Led by Pastor Robert Hamlin, the service included Choral singing, a Sermon, and performances by the talented Praise Dancers. A reminder that, as co-organizer Adrienne King said in her opening remarks, enduring faith is what has allowed our people to persevere and even thrive through the worst that this country has handed (or failed to hand) us.
This year’s festival saw an increase in the number of Black-owned food trucks, vendors and businesses – a key part of centering our culture and path to prosperity. Increased involvement from the Sororities, Fraternities, and Black organizations meant additional opportunities to center education. This manifested as scholarship presentations from Alpha Kappa Alpha Sorority and The Links Inc., an informative historical discussion presented by Zeta Phi Beta Sorority on the “Grandmother of Juneteenth” Opal Lee, without whom the effort to make the day a federal holiday might not have been realized. It even saw participants from far outside the county join us here in Upper Bucks, as health and wellness volunteers from Lancaster Health contributed information about Famous Black Cardiologists and did blood pressure screenings (for those that are unaware, Black Americans are in the highest risk group for hypertension).
An informative talk given by Danny Thomas of the Peace Center challenged us to question what we know, and more importantly, what we need to know around the Juneteenth holiday, and true emancipation. I learned from this presentation timings of when enslaved Blacks were considered free people in the south AND in the north. For example, our own neighboring states were the last regionally to free enslaved people: New Jersey in 1865 and Delaware in 1901.

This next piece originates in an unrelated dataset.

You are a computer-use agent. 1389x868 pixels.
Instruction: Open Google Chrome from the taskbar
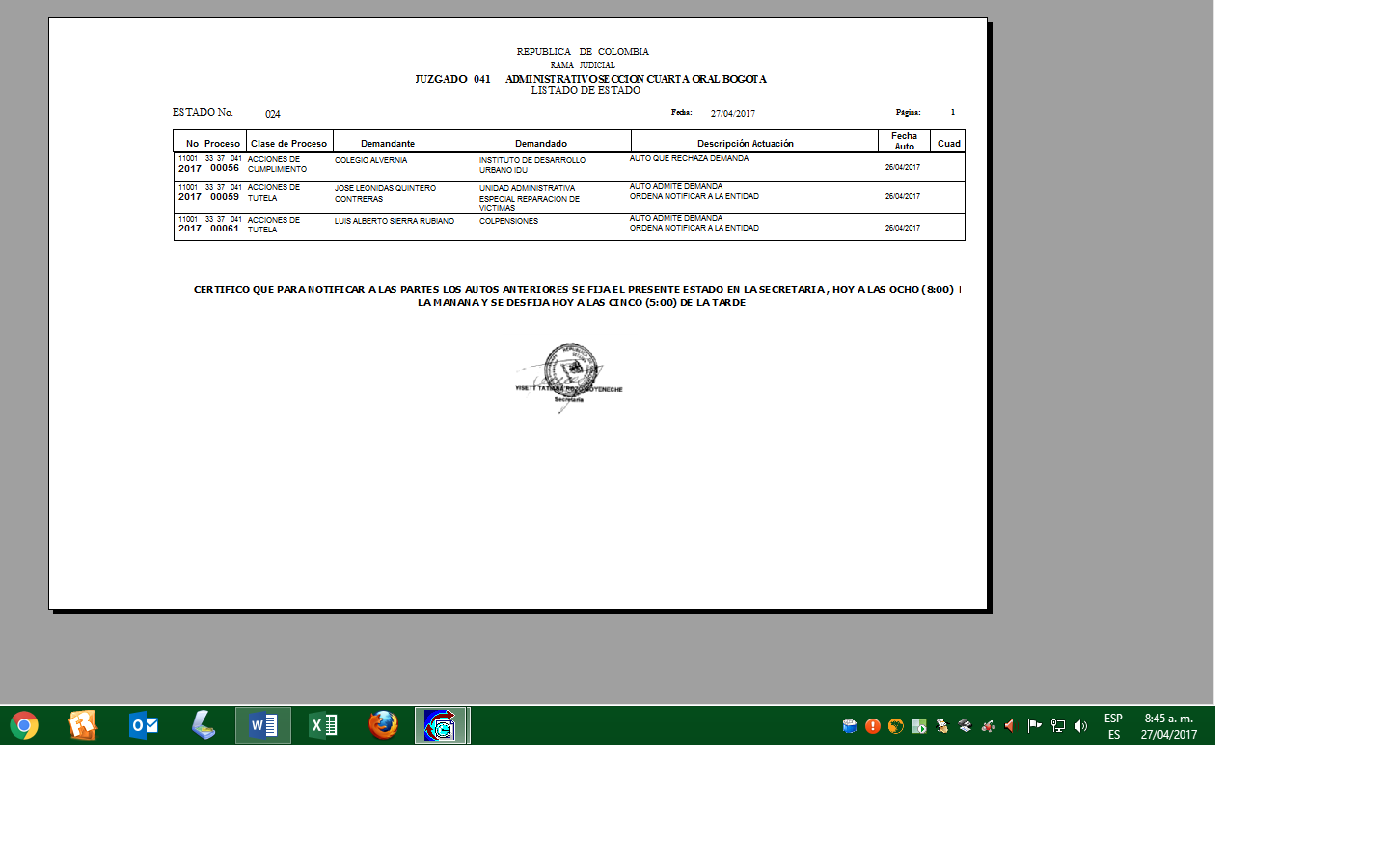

To be clear, there was still plenty of room for fun amidst all of this learning. An expanded set by DJ Tone Arm set the mood for dancing and celebration, and an expanded sound from Mukamuri, who performed with a full band for the first time, set a vibe that was a perfect fit for the day. And children could be seen painting on a “living canvas,” partaking in an Underground Railroad scavenger hunt, having balloon hats being made for them by Alia’s Wow Balloons, or simply enjoying the many lawn games provided by the museum.
The feeling I had coming away from the day was twofold – a particular joy and sense of gratitude at having made it to where we currently stand as a culture and an appreciation of having a day to revel in that, and also an increased recognition of the nuance and complexity around this holiday in particular and emancipation in general, such as the situations in which we find ourselves today regarding struggles for equity and equality of opportunity. This sentiment was echoed by the final speaker of the day – John Jordan from NAACP Bucks – who had a call to action for all attendees that was as simple as it was direct: “Get involved!” he repeatedly voiced. From attending school board meetings, to writing to our representatives to make our voices heard, he reminded us that the struggle continues, and we who are living history in the making would do well to define ourselves in it, lest someone else do that for us.